Genellikle genetik geçişli olan geniz eti ve kronik bademcik sorunları daha sıklıkla alerjik zeminde gelişmektedir.
Bademcikler normal şartlarda ağızdan giren havayı süzmek şeklinde koruyucu görevle mevcuttur. Ancak bir kez enfeksiyon aldığı zaman (özellikle BETA olarak bilinen enfeksiyon) doku içine yerleştiğinden antibiyotik ile baskılanabilir, ancak sık tekrarlamaya devam eder.
Şöyle açıklayabiliriz; Bademcikler sünger gibi dokulardır, süngeri bir kez sabunladığınızda 100 defada yıkasanız 101. yıkamada yine sabun akar, bademcik de bir kez BETA mikrobunu aldığında her antibiyotik kullanımında baskılanır vücut direncini düşük bulduğunda ise tekrar tetiklenir.

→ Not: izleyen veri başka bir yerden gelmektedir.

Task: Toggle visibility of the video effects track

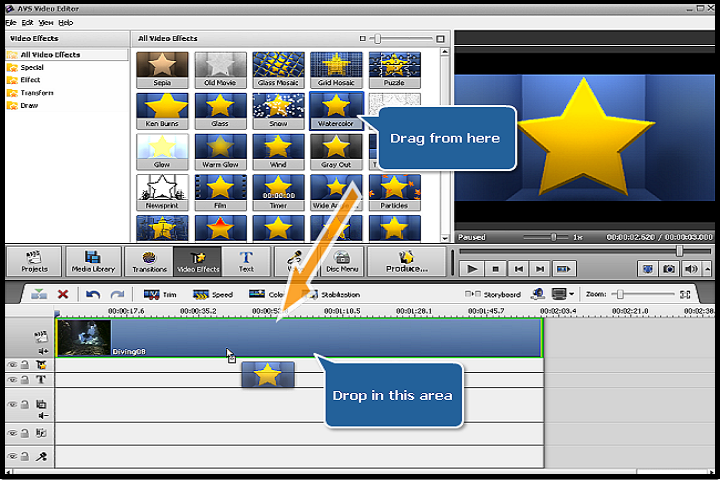Action: pyautogui.click(x=13, y=366)
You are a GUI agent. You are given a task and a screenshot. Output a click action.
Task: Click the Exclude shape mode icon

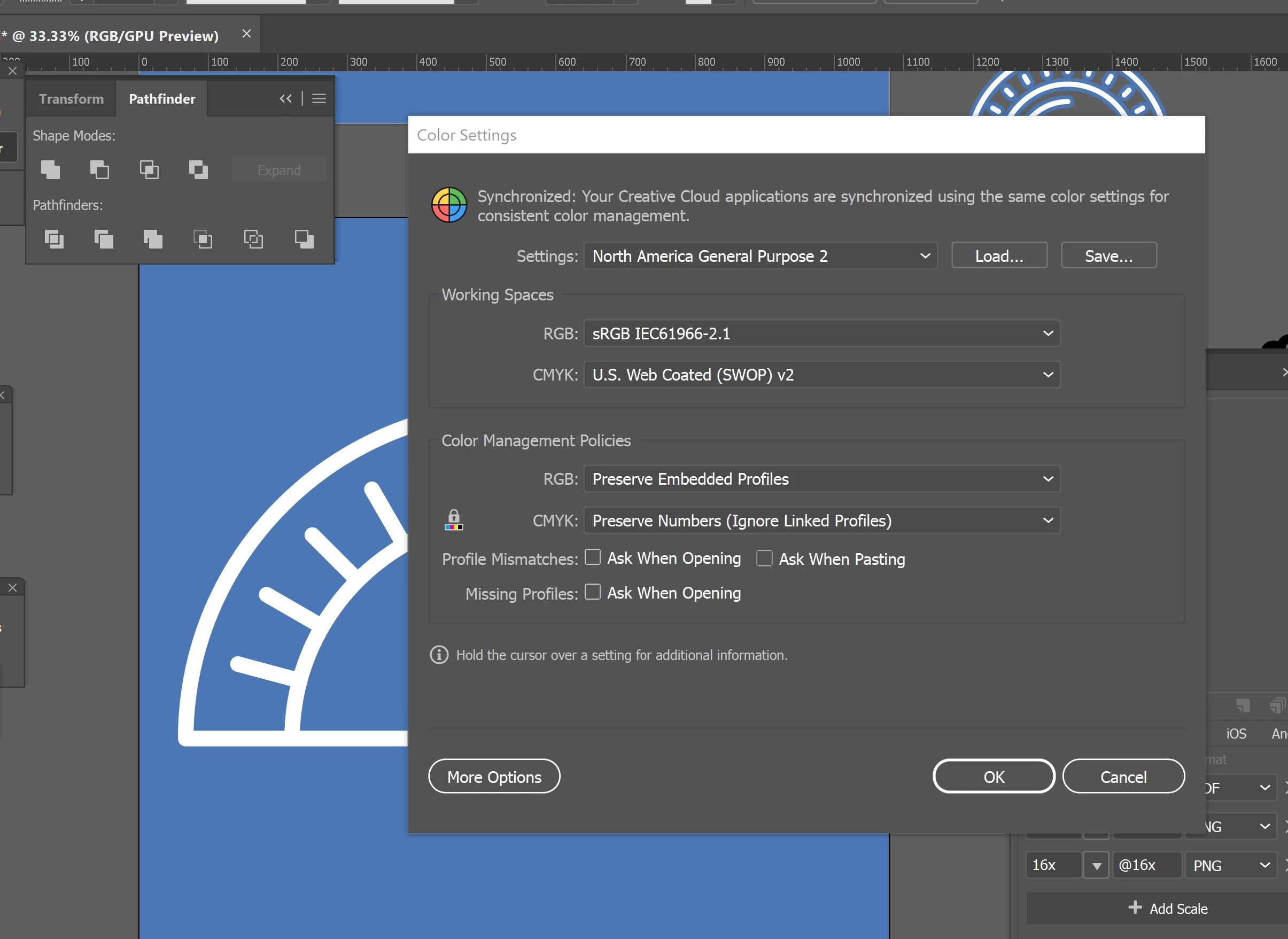click(x=198, y=169)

Bademciklerde yerleşen BETA mikrobunun esas riski ise özellikle çocukluk çağında eklem ve kalp ile ilgili komplikasyonlara sebep olabilmesidir. Bunun dışında iştahsızlık, büyüme gelişme geriliği, dikkat dağınıklığı gibi hastanın tüm hayatını etkileyecek komplikasyonlar da sıklıkla görülmektedir.

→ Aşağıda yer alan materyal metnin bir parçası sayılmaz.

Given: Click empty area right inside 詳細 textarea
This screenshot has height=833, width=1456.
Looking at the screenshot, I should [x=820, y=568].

İşte bu sebeplerden dolayı takiplerde hasta bir yıl içinde üç ya da üçden fazla ateşli, antibiyotik kullanımı gerektiren bademcik enfeksiyonu geçirdi ise artık faydadan çok zarar verdiği, süzgeç görevini yapmadığı gibi kendisi enfeksiyon odağı haline geldiği değerlendirilir ve zarar veren bademciğin alınması önerilir. Hasta ancak bu şekilde daha ciddi komplikasyonlardan korunabilir. Bademcikler sadece yardımcı doku olduğu için alındığında ömür boyu vücutta herhangi bir eksikliği hissedilmez.